But the administration is facing criticism for the change and the way it was announced.

The children born to non-citizen parents will now have to return to the United States, physically live in the country for 5 years, then apply for citizenship before the child turns 18.

This includes children of legal permanent residents.

“Our service men and women give everything for this country and this is the respect that President Trump shows them,” says former Vice President and Democratic Presidential candidate Joe Biden.

The initial online memo announcing the change caused an uproar at U.S. installations around the world. 

Immigration officials had to clarify that the rule change will not apply to the children of U.S. citizens.

“We have a lot of non-U.S. citizens in the military,” said Lawrence Korb, former Assistant Secretary of Defense.

Korb is a former Assistant Secretary of Defense, retired Navy captain, and with the Center for American Progress.

“In fact, without immigrants in the military, we wouldn’t be able to maintain our volunteer military,” Korb said.

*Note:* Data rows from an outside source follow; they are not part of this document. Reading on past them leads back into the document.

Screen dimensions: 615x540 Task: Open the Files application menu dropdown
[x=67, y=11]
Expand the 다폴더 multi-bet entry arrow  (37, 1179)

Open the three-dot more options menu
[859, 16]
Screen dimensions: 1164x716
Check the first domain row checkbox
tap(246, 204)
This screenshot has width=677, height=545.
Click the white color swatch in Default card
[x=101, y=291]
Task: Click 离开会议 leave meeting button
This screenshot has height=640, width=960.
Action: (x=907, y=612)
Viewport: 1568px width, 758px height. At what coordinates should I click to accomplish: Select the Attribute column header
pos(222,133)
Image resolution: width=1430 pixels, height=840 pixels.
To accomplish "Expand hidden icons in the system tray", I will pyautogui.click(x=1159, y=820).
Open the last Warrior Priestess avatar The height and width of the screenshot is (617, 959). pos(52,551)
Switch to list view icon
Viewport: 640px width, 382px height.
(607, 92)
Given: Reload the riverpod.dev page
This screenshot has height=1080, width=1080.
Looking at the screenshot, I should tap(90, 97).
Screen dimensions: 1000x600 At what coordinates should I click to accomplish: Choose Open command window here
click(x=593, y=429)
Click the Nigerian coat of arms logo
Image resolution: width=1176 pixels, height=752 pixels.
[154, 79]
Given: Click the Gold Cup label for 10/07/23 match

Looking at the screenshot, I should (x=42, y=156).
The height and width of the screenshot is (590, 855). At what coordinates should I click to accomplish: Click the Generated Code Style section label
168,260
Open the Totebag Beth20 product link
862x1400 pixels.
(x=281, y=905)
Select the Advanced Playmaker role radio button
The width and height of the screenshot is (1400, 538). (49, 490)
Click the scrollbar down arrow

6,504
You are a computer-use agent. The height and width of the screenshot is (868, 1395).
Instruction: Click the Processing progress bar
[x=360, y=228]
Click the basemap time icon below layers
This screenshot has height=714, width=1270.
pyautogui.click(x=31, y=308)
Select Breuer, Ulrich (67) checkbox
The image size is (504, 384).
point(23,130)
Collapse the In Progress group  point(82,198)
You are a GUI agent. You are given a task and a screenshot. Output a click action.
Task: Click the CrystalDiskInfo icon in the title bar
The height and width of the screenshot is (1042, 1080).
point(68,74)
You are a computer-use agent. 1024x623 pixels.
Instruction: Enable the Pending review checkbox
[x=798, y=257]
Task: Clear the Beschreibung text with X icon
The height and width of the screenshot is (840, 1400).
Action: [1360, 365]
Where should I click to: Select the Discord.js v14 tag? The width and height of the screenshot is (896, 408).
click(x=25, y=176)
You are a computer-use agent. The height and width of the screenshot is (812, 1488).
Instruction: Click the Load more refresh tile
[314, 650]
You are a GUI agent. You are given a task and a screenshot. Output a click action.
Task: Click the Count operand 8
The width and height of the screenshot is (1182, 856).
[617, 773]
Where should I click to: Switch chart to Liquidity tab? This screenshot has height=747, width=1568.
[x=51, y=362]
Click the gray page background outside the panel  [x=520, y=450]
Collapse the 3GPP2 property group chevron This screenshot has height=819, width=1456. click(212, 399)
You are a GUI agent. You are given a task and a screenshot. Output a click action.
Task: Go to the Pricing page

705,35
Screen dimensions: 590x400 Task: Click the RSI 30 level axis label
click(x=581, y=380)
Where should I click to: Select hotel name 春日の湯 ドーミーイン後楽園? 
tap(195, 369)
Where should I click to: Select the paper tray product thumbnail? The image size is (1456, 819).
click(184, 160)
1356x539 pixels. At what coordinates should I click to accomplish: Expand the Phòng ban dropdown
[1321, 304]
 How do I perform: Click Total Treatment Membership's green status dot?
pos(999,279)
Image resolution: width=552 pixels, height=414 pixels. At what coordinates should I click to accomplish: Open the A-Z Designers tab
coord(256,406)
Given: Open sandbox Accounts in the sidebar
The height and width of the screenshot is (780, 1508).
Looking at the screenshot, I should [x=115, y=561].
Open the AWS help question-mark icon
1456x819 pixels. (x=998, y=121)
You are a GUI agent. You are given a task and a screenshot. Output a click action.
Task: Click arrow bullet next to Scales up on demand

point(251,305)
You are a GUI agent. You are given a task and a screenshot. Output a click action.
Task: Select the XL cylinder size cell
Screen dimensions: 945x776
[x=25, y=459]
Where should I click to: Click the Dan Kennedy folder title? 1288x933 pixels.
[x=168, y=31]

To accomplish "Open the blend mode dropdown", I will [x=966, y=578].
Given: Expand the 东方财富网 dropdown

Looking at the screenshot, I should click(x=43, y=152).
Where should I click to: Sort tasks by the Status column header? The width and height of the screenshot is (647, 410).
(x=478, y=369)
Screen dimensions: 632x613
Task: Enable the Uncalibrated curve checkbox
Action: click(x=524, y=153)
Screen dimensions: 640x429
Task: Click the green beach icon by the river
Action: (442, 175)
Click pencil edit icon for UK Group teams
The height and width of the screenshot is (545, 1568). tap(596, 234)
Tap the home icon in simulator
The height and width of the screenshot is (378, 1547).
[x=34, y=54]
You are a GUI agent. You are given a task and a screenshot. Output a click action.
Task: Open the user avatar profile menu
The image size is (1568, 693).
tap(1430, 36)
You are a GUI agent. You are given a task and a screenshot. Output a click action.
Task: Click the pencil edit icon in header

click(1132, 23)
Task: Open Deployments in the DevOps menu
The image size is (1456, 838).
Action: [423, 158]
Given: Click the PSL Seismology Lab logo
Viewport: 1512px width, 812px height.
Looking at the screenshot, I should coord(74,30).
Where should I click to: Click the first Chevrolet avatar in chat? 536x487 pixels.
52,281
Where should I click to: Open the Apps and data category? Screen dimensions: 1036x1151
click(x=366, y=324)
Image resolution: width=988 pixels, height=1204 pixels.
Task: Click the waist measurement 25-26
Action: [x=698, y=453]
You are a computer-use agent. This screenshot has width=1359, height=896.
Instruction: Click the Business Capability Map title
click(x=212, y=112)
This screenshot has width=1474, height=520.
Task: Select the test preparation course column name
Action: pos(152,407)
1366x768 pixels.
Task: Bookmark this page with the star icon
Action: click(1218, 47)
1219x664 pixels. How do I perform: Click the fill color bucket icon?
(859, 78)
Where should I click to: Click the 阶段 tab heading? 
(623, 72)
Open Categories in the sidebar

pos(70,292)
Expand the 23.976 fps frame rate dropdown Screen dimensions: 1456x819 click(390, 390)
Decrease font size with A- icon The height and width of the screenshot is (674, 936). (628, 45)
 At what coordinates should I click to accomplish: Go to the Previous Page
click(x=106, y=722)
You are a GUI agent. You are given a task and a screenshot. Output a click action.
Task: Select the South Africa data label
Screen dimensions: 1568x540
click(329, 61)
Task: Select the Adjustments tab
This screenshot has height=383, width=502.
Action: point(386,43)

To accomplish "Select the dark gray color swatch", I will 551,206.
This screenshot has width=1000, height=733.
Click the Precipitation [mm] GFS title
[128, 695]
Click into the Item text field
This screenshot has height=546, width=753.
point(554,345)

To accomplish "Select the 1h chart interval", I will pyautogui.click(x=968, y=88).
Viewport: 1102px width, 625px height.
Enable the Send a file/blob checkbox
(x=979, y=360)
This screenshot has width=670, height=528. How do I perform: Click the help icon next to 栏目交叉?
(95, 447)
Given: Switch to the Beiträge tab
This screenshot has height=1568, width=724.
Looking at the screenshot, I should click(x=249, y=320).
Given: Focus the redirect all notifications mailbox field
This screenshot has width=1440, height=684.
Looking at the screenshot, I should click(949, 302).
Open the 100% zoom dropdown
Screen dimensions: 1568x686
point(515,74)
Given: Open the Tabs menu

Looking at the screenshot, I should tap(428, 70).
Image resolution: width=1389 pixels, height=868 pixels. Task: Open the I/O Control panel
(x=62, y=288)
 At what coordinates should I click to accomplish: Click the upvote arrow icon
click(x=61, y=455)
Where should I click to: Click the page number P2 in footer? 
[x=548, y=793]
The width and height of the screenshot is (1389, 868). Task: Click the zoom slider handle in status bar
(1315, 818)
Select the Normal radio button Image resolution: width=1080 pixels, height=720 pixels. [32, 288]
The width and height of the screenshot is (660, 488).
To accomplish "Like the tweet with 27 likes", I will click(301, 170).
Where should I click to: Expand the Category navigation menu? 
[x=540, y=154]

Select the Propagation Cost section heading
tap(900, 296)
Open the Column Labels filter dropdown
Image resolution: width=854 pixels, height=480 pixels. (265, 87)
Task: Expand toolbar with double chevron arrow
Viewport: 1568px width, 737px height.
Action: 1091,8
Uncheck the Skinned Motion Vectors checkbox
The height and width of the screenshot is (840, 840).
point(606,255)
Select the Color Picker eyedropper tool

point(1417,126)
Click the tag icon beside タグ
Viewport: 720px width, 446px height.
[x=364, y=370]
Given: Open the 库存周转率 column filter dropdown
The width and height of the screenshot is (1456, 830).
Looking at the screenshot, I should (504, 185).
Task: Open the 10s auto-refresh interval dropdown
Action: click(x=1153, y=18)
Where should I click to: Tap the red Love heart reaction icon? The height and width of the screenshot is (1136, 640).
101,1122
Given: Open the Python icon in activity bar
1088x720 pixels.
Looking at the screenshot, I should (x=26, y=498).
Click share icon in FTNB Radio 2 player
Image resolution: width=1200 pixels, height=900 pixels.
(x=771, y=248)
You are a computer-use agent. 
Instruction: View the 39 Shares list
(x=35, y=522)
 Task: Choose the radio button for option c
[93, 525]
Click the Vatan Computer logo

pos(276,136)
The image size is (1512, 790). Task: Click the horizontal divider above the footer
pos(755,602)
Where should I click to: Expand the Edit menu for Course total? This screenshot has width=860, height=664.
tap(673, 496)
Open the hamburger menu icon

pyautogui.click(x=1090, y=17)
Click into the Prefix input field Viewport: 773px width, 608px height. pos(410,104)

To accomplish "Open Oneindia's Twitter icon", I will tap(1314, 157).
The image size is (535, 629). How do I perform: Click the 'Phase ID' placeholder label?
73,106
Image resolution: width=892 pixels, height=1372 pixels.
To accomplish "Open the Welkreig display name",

Korb says the change may actually discourage military service.

“Well if those men and women are overseas and their children are not U.S. citizens, whereas if they had stayed in the United States they would be, that is a policy that undermines rationality and military readiness,” said Korb.
Immigration officials say they don’t believe the new rule creates more burdens for immigrants who serve our country.

Immigration officials also say the State Department asked for the change.

The new rules will apply to children born after October 29.